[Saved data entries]
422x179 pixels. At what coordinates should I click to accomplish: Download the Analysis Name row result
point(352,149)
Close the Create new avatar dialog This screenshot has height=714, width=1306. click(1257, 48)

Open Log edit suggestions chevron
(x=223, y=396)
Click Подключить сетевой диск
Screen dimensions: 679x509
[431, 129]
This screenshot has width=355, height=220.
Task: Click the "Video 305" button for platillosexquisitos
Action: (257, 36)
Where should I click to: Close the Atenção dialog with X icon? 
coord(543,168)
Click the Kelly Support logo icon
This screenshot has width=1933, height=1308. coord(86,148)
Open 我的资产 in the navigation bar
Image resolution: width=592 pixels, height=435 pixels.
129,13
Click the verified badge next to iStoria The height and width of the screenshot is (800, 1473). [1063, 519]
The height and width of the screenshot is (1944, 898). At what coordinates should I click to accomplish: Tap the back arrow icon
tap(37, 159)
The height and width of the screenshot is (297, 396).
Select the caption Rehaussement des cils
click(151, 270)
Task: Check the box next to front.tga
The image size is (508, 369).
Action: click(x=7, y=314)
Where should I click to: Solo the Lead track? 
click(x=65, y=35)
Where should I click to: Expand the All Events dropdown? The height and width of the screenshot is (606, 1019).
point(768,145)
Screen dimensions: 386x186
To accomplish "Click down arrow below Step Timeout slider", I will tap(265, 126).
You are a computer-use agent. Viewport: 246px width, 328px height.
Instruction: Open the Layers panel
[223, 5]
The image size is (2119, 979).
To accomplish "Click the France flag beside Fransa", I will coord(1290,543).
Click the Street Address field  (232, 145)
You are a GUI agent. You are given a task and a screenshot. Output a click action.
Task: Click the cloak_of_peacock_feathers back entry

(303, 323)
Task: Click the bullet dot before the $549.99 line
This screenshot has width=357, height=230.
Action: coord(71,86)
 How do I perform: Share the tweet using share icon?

Brief: Only the lines above from the one with "Open 我的资产 in the navigation bar" up to and including the one with "Click the verified" should be repeated, exactly as written.

Solution to this problem:
Open 我的资产 in the navigation bar
Image resolution: width=592 pixels, height=435 pixels.
129,13
Click the verified badge next to iStoria The height and width of the screenshot is (800, 1473). [1063, 519]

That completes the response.